Required action — Every line of the data that includes "ellipsis" should be copied out.

Data entries

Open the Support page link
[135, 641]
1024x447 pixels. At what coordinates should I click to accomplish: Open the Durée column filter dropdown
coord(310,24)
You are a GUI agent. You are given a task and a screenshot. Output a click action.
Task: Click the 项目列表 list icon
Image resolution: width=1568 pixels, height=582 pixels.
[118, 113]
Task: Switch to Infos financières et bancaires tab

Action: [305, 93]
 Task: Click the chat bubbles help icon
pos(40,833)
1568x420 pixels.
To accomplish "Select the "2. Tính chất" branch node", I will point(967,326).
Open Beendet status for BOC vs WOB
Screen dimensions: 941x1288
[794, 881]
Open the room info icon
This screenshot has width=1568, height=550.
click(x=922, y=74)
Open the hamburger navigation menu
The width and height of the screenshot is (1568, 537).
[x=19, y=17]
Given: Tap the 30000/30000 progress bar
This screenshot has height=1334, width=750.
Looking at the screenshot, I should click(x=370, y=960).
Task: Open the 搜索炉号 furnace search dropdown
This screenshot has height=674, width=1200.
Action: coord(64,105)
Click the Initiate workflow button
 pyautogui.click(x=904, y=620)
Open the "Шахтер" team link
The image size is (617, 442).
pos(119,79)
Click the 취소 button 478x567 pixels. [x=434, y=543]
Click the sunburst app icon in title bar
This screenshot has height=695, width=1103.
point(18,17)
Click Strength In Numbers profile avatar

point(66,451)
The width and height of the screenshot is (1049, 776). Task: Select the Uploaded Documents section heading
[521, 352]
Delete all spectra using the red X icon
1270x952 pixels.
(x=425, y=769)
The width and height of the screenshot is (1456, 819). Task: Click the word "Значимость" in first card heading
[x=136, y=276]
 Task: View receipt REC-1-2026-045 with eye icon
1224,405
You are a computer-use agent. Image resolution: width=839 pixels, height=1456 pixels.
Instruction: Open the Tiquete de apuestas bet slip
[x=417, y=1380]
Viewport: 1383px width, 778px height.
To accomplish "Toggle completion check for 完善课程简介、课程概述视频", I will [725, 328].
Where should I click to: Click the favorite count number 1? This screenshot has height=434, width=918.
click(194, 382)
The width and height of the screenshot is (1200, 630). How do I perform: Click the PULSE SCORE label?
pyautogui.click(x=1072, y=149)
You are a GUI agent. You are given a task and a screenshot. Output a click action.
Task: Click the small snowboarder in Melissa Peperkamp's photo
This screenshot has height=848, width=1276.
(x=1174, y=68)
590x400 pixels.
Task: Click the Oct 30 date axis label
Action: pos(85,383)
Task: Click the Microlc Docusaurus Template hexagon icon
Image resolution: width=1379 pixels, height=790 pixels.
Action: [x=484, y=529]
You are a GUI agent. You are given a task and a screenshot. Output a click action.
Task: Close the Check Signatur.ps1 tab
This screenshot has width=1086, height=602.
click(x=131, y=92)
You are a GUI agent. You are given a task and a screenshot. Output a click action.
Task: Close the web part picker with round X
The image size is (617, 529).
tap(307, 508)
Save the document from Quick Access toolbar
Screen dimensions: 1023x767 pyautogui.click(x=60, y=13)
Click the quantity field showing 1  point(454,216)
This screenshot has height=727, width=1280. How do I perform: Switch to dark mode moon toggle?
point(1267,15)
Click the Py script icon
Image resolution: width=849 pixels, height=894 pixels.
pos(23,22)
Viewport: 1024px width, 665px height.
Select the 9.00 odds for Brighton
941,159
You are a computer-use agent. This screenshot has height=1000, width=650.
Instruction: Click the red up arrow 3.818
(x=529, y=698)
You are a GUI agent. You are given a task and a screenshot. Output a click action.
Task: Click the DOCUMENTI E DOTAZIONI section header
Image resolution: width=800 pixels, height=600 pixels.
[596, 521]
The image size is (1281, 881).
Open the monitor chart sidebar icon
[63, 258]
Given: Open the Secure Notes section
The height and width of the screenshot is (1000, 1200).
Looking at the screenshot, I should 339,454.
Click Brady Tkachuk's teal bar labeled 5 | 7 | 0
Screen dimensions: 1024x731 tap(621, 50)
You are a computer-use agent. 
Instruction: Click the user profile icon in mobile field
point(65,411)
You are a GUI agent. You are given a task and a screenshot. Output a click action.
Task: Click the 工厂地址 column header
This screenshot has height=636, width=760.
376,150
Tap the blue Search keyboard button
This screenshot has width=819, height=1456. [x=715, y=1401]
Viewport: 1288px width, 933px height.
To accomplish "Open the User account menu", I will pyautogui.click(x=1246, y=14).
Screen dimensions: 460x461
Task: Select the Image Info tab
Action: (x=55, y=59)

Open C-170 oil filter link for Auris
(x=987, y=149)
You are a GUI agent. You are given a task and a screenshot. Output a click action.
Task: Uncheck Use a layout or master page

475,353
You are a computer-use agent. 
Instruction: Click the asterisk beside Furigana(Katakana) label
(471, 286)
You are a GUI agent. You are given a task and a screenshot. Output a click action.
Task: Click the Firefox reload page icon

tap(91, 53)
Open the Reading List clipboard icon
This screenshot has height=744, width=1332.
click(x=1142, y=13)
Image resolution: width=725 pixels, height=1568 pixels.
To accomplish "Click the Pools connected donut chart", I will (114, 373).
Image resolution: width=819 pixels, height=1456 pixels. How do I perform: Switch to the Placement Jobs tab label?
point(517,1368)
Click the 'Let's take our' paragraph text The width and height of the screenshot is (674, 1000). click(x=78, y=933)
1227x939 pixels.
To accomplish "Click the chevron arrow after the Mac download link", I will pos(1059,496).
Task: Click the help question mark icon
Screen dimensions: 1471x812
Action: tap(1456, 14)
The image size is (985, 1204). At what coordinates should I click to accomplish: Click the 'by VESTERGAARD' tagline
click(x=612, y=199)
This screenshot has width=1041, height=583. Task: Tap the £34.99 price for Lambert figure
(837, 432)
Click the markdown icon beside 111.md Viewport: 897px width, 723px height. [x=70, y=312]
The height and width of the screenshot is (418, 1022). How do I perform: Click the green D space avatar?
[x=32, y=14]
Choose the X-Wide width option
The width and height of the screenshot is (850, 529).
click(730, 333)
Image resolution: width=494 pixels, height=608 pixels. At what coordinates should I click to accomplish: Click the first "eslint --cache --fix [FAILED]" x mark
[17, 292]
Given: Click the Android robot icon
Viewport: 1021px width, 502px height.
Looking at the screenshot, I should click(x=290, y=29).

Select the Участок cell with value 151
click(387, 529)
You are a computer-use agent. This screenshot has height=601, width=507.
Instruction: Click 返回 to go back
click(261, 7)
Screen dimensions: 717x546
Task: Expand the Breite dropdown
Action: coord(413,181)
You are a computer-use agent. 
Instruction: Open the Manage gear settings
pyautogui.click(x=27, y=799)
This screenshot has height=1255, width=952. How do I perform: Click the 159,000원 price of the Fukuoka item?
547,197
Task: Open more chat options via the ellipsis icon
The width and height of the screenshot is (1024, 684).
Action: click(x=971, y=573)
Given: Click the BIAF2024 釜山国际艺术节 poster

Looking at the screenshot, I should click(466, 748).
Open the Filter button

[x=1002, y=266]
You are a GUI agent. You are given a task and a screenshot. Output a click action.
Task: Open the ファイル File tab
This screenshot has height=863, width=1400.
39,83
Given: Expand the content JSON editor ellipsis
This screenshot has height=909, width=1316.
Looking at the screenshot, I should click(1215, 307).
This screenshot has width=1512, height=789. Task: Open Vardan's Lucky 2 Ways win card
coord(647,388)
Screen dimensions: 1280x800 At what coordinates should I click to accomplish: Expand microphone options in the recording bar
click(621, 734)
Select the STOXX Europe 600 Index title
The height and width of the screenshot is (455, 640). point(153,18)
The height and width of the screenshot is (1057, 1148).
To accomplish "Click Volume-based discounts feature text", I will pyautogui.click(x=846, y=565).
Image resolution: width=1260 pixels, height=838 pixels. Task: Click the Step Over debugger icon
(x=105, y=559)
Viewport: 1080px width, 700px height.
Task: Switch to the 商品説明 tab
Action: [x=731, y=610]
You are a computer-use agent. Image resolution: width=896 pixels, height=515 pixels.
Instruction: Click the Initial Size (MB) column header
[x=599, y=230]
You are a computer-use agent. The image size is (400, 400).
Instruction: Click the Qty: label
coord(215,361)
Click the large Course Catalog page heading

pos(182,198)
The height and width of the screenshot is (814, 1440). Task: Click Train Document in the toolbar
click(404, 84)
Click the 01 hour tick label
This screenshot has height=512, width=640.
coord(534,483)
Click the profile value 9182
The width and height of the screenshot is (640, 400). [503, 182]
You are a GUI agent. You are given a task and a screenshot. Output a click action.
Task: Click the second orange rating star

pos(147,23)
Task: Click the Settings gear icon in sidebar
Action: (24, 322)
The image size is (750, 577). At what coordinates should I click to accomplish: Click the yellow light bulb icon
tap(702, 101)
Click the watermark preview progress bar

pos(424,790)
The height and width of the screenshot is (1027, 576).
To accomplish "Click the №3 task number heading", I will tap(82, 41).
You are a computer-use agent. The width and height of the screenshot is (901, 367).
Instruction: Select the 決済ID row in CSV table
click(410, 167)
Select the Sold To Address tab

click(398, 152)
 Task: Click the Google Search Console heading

Written solution —
Task: Open more chat options via the ellipsis icon
Given: Expand the content JSON editor ellipsis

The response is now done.